Here are the team values for the student ministry team where I serve.  Obviously these short statements don't fit every setting.  These are values developed by this team for a particular time and situation.  You have to think, pray and discuss your statements for your particular time and situation.  It may also be appropriate to add to or adjust your values every year based on your ethos at that particular time.

Each of our values begins with a statement of belief followed by how we behave towards one another.  Sure there are many more statements that could made but it's important to keep your list as small as possible.

Again, these are statements for how we operate as a team not ministry values, there's a big difference.
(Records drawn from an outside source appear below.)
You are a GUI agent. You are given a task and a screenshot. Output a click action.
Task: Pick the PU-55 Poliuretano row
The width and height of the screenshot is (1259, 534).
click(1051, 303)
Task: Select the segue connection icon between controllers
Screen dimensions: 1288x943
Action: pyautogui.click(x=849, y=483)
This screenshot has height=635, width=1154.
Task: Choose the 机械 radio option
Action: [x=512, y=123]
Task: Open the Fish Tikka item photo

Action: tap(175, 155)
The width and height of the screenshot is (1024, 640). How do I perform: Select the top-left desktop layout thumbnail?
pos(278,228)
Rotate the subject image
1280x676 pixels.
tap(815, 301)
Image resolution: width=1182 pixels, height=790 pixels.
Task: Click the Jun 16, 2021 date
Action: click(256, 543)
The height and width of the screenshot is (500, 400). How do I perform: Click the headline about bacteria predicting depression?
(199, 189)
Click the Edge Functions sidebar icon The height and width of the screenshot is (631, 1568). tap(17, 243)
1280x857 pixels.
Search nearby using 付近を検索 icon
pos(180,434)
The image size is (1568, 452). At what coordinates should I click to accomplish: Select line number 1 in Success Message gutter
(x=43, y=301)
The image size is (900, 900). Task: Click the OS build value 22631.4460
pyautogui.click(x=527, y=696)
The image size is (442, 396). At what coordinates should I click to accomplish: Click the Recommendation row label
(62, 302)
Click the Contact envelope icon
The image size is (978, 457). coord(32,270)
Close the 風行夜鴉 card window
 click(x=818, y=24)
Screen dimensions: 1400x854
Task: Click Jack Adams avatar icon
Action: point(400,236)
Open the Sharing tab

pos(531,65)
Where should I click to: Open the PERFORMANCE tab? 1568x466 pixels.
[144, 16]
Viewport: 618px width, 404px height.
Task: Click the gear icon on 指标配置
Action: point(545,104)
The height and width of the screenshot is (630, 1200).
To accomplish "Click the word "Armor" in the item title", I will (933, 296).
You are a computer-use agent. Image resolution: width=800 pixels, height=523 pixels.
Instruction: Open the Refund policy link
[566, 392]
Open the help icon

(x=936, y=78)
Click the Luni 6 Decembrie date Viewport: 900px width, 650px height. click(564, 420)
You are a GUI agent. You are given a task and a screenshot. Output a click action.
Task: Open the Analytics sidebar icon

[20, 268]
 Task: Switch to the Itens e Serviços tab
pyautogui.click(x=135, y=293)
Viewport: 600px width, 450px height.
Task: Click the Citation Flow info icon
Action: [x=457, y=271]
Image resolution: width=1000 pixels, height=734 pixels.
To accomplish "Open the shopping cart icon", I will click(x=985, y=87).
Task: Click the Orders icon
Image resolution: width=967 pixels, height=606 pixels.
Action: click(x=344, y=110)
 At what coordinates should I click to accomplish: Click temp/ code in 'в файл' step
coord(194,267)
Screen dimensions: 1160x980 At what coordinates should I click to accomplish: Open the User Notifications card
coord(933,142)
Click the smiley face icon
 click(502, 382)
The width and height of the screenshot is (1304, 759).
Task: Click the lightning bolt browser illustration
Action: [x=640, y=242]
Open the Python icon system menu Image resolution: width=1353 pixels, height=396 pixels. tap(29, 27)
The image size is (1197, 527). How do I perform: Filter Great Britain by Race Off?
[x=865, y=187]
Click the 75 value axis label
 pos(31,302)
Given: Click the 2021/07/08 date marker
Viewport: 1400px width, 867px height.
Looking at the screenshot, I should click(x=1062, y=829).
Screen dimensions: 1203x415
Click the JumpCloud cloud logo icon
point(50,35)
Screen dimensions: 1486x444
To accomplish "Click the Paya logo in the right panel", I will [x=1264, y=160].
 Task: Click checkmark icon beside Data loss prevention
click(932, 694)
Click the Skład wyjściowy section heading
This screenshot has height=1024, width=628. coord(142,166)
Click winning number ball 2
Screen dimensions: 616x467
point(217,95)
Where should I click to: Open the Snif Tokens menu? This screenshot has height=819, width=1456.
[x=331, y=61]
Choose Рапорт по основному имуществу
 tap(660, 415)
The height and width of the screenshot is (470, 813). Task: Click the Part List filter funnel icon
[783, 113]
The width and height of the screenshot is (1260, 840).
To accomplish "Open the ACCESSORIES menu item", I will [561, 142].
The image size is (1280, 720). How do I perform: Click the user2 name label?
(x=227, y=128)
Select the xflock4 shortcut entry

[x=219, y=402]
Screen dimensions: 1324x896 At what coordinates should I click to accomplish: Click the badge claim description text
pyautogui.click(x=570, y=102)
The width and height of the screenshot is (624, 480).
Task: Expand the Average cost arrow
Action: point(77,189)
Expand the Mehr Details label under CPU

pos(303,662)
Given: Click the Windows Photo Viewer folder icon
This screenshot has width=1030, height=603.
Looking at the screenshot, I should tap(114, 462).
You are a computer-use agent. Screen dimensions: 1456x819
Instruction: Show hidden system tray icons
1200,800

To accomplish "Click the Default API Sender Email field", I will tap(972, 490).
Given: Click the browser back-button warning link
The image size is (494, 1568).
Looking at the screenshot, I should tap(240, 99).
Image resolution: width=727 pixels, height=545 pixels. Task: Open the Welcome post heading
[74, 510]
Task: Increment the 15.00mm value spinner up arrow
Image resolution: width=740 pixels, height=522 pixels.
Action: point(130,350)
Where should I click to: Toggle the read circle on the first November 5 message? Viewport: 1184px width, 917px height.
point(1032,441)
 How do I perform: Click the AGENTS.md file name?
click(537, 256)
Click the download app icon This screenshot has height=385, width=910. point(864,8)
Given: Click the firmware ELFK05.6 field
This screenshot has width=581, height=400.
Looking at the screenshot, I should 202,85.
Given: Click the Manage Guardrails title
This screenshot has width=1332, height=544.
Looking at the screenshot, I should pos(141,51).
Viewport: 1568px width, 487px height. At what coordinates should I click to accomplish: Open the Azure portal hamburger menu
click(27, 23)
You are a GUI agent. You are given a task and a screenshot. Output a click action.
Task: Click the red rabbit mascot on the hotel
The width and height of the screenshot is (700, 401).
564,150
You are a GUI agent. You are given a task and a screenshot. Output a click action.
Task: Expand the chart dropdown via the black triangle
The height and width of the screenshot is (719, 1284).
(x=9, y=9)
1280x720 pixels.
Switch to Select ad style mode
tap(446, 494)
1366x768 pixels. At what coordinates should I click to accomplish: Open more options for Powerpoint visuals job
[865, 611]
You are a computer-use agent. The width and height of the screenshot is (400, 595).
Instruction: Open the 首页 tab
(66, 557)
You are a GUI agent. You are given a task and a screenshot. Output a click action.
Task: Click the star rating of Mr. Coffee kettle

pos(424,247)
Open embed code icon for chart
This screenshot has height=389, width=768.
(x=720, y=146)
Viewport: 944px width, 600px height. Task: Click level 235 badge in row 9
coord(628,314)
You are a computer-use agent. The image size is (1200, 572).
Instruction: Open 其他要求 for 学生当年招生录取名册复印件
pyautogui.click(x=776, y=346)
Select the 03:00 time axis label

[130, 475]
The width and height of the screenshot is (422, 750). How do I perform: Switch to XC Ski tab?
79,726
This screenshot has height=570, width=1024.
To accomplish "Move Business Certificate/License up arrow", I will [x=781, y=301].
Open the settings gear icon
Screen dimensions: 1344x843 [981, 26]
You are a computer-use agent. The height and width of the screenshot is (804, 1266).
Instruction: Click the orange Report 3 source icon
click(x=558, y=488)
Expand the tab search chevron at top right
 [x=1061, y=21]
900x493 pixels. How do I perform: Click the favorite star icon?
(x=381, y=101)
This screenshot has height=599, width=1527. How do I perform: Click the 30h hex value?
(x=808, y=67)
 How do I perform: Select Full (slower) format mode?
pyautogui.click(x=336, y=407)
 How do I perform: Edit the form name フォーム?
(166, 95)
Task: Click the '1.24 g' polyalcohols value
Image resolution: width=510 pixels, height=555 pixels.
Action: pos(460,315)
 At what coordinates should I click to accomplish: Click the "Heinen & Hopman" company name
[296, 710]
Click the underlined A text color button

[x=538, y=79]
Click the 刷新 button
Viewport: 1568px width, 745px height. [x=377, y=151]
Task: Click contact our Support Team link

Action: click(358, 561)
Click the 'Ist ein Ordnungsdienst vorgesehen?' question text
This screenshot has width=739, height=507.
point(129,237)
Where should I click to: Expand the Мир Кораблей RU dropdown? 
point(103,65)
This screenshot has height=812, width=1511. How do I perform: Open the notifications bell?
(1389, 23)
We recognize that apart from Jesus we can do nothing, therefore God dependent prayer should permeate all we do as a team.


As a team we are always seeking to improve our effectiveness as we minister.  We value an environment where we are not only open to kind critique but also seek out advice and wisdom from others.

Authentic Relationship

Trust is forged when time is spent together.  We value time where there is laughter, hard work and meaningful conversation takes us deeper in intimacy with one another.  Our desire is to model authentic community to the students we serve and the rest of the church.


Because love always protects, and always trust, we will seek to believe the best of one another knowing that we will also fail one another.  We will strive to assume the best.


If loyalty to God and truth is primary, loyalty to each other will come natural.  We value a team were each of us protect the reputation of one another, being careful how we speak of each other and those in authority over us.


We value a team that is open and honest about its struggles and failures.  Transparency and honesty leads to trust and loyalty.

As a team we don't memorize this list and quote it once a week but we do pull these out at least two times a year to remind ourselves of what's important to us as a team.  If the list is made and never referred to again you've wasted a lot of hard work in bring your team closer to unity and ministry effectiveness.

As we're reevaluating at the begin of 2013 I would love to hear about your values (or whatever you call them).  And just curious, does your team have a list similar to this?  If so, please share, if not why?